In the long term, of course, we all hope that CDs (or any other form of physical media) will go away, as the producers of images find more "modern" ways to get them to the consumers, whether it be via external portals indexed via registries (a la the original XDS-I model), or regional (central) repositories (a la the Canadian DI-r or various "cloud-based" image storage and distribution providers), informal push networks, or just by inclusion of images as part of every patients' external PHR, such as espoused by the RSNA's Image Share project. Until questions such as those about cost, scalability, sustainability and access control are addressed though, for many people these more ambitious approaches remain elusive.
But in the short term, the UCLA Neurosurgery experience is further evidence that an individual ambulatory facility can take control of their own destiny, minimize the inconvenience and mazimize the utility of the existing CD-based infrastructure, using tools that are becoming, if not already, off-the-shelf commodities.

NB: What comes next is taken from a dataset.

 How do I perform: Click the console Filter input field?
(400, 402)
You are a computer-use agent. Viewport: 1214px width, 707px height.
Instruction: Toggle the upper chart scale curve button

PS. There do now exist third-party importers that claim to address some if not all the proprietary formats, including Amicas and iSite (iSyntax), so even the residual "5%" problem could be addressed with a more sophisticated importer, though admittedly there will always remain the problem of unburned, un-finalized or physically damaged CDs. I did take a crack at the Amicas CDs myself a while back (see "ConvertAmicasJPEG2000FilesetToDicom"), but reverse engineering the iSyntax format looked like way too much effort, so I am glad somebody has implemented it.
PPS. The article does mention training the surgeons to use a single "universal" viewer; I wasn't able to tell from the GCQ site whether or not their viewer was compliant with the IHE Basic Image Review (BIR) profile, which was specifically developed with neurosurgeon involvement to satisfy their review needs; as far as I know, GCQ has not tested the product at an IHE Connectathon.
PPPS. After the recent debate in the UK Imaging Informatics Group, I hardly dare mention reports, and it may be that the neurosurgeons are not all that interested in the radiologists' reports, but I would like to know how and if the outside reports are being imported if present on the CD or provided in some other manner (fax, email, scanned paper document, EHR, PHR, RIS, HL7 V2 feed) and how they are handled in GCQ and linked to the images.
PPPPS. There has a lot written about the mechanics, benefits and policy issues of importation of CDs before, and I wouldn't want to ignore the literature on this subject, a lot of which can be found with a Google Scholar search, a search of the Aunt Minnie Forums, and Yahoo pacsadmin, as well as various SIIM materials; I call attention to this article though, because it is specific to an ambulatory setting and involves non-radiologists. I was a bit surprised though, when I realized that the article had absolutely no references at all (and that this got past the reviewers and editors)!